Given that emotion’s purpose is to be felt and experienced, and given that conscious or learned suppression robs it of that ability, emotion looks around for another way of appearing – of being noticed. That way is physical symptoms. These symptoms turn into what are sometimes called psychosomatic illnesses. Irritable Bowel Syndrome is one such. Certain kinds of heart disease are another. For some people, debilitating skin conditions are what develop. In a lot of people, the symptoms of IBS have in essence the same function as the somatic components of fear and anxiety, in those instances where their root problem is anxiety. Having IBS is better described as the physical symptom of an underlying anxiety disorder rather than a thing in itself. Those physical symptoms of IBS have exactly the same purpose as the somatic components of fear, which is the source of most anxiety. That purpose is to be noticed.

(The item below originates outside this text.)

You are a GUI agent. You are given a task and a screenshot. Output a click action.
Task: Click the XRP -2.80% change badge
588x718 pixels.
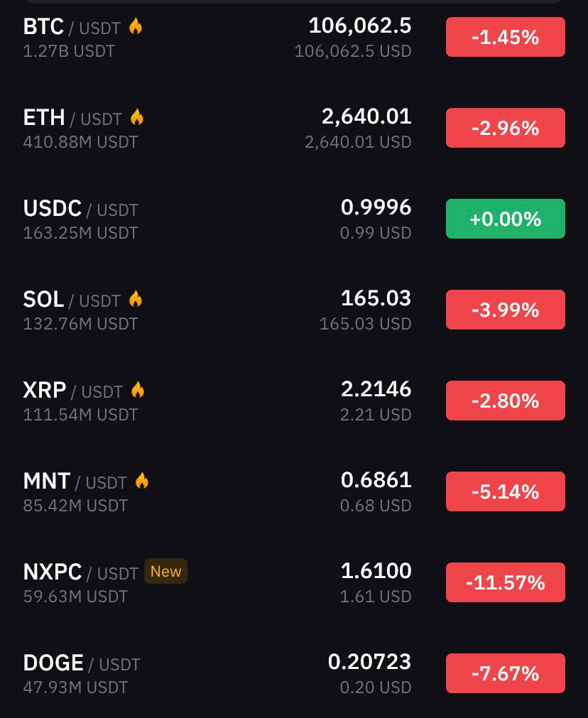[x=506, y=401]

IBS in such instances is a form of self-communication. It speaks of a fundamental mode of mental operation appearing through a physical disorder, a health condition, rather than through those emotional channels which evolved in human beings over hundreds of thousands of years. To regain health, IBS needs to be viewed as only the symptom. The real target of wellbeing in the case of IBS is recognising, then understanding, unconscious fear and anxiety.
Last week, a report in The Independent revealed the cost of this kind of suppression to women in particular: research has found how much of a toll this is taking on [women’s] bodies, particularly if your people-pleasing involves something known as ‘self-silencing,’ i.e. when you suppress your own emotional needs, overly monitor your behaviour, and refrain from self-expression to avoid upsetting others. This modern term self-silencing is particularly telling, I think. Literally the suppression of emotional needs in order to please others, it also involves hypervigilance and learned behaviours such as constantly agreeing and seeking approval. The real damage is silencing the self – in effect blocking self-authenticating networks so that the self cannot communicate with itself in meaningful ways. Self-silencing says it all: no route at all for emotional knowledge to be expressed. It is this lack of ability for women that leads to illnesses and conditions which they in particular suffer. Such conditions include fibromyalgia and many others. Mental wellbeing through full emotional expression also leads to self-worth. Women suffer far more in these areas than do men.
These behaviours for women have a solid biological basis in the brain too, because, as a learned behaviour, self-silencing through people-pleasing involves dopamine pathways. That means people-pleasing, seeking approval and self-silencing all become behaviour patterns which, though damaging, are difficult to unlearn because they are rewarded by the brain through dopamine. The stress patterns such behaviours generate are often what lead to chronic conditions, because a woman’s nervous system simply never gets a chance to switch off; there is no pattern of on/off when it comes to activity and relaxation.
We are all self-authenticating creatures: men and women. We need that mode of operation because it is absolutely central to our conscious minds. Human emotions evolved for a specific and vital purpose. To deny that purpose is to deny the real world.
These are indeed acts of self-sabotage.